Le dimissioni di Vittoria Casa da coordinatrice del Partito Democratico, per come sono formulate rimandano ad un ragionamento e ad una riflessione cui vogliamo portare anche noi un piccolo contributo.
Non sono le parole, quelle di Vittoria Casa, di chi getta la spugna o di chi stanca e delusa per le sconfitte si rifugia negli accampamenti, per allontanarsi da una tenzone che avverte sempre più difficile.
Sono le parole invece di chi crede ancora in un progetto che potrà trovare nuovo vigore e slancio, e Vittoria Casa per quanto riguarda Bagheria indica due strade: la valenza “strategica” di una alleanza con il centro dei moderati, l’ U.D.C. ovviamente, e il ridisegno di alcune idee e progetti cui la sinistra dovrà porre mano per un rilancio che non può essere solo economico, ma dovrà anche essere etico, civile, di valori insomma.
Noi crediamo che ci sia, a Bagheria come altrove, oltre ai problemi dei contenuti del progetto e della ricerca delle alleanze per realizzarlo, una terza gamba che non può che riguardare i “modi” di come realizzare gli obiettivi che ci si prefiggono.
E questo attiene in poche parole ai “modi” di fare politica.
Ora non vorremmo dare l’impressione di chi si mette lì a pontificare, perché sa già tutto.
Ma fare politica, ci si consenta di dirlo, non è quello che negli ultimi anni hanno fatto a Bagheria (ma lo stesso discorso vale per Palermo e la Sicilia), prima i D.S. e poi il P.D, per parlare dei partiti che conosciamo meglio.
Pensare che fare politica siano i “tete à tete”, magari al bar o meglio da “Don Ciccio” o al Mata Hari, con “gli addetti ai lavori”, il conciliabolo, il comunicato o l’intervista, le riunioni di piccoli gruppi (dirigenti?), gli accordi tra pochi, il chiacchiericcio da "stratonello", o peggio le maldicenze, è la causa prima secondo noi dei guai della sinistra e del neonato Partito Democratico.
Facciamo due soli esempi per farci capire e poi la chiudiamo là.

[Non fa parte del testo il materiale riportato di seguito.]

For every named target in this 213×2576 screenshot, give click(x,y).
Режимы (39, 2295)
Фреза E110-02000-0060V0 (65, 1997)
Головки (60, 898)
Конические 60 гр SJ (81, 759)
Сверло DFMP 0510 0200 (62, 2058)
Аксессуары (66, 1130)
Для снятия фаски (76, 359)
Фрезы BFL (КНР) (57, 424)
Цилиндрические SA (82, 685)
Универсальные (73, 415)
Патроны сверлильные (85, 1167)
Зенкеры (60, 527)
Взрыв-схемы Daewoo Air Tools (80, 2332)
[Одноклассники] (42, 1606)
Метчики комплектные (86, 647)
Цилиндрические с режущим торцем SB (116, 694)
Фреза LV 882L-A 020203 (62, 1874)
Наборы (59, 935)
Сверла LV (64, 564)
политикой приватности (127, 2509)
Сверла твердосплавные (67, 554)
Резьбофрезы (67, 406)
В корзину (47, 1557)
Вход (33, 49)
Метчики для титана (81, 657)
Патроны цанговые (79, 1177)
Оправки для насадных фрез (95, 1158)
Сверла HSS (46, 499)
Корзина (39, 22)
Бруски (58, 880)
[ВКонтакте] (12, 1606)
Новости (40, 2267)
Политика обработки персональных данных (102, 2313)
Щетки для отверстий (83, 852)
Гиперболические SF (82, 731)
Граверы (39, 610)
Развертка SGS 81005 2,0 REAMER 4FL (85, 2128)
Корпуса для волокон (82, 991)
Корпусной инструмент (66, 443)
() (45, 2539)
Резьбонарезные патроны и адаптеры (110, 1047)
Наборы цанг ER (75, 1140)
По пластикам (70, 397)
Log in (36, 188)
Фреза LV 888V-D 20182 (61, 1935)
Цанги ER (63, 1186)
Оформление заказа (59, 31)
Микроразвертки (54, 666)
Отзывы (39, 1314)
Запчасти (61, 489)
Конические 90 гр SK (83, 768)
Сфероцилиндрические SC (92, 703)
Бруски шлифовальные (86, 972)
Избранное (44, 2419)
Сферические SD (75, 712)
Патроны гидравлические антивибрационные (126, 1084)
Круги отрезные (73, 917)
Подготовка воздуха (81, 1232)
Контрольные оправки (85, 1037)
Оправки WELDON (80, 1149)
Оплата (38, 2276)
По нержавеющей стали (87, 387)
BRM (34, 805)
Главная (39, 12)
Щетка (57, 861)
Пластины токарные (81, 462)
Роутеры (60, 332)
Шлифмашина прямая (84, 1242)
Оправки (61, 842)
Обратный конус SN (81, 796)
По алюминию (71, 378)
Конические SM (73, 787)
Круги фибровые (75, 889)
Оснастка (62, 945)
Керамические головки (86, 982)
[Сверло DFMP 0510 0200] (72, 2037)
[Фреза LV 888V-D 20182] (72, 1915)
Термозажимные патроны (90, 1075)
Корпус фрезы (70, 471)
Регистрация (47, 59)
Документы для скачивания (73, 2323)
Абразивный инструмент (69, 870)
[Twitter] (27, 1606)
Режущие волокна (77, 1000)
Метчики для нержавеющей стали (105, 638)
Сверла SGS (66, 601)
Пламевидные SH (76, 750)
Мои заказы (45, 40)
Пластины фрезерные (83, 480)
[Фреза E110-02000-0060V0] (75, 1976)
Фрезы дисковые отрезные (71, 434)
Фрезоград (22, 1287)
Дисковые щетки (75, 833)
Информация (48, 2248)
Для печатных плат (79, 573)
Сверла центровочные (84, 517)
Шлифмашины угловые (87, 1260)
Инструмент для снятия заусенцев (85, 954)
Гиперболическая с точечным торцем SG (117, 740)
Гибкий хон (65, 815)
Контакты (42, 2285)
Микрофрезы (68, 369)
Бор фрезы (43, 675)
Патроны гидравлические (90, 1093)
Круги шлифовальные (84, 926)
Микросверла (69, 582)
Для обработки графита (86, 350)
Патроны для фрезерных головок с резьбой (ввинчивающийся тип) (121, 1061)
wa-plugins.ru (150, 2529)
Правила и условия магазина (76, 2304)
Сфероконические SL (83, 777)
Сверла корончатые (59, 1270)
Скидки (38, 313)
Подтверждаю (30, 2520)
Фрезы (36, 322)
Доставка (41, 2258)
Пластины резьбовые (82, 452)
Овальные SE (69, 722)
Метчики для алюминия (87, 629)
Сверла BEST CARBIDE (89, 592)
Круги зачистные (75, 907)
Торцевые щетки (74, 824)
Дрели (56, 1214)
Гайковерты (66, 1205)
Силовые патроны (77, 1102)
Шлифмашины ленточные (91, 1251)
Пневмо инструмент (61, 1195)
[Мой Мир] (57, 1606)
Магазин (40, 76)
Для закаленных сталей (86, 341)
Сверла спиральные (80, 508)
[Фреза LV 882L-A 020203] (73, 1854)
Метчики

Ma è mai possibile che in una città come Bagheria che da quasi due anni vive ormai dal punto di vista dell’igiene ambientale una situazione che è un eufemismo definire “vergognosa”, nessun partito politico senta il bisogno di fare su una questione di tale portata una assemblea cittadina, un volantino, un comizio, una manifestazione di protesta, una denuncia pubblica, di parlare cioè alla città al di fuori delle formali occasioni istituzionali, e che su un problema di vivere civile così importante provi a realizzare un momento decisivo di battaglia politica, e di mobilitazione delle coscienze?
Ed ancora: da mesi il paese discute e si divide sul destino del corso Umberto: ma è mai possibile che al di la delle prese di posizioni in consiglio o in tv, nessun partito, dicasi nessuno, trova la voglia e il tempo di convocare una assemblea, un dibattito pubblico in cui parli direttamente agli abitanti e ai cittadini di questa città, senza le intermediazioni mediatiche e istituzionali?
E se non questo, cosa è allora fare politica?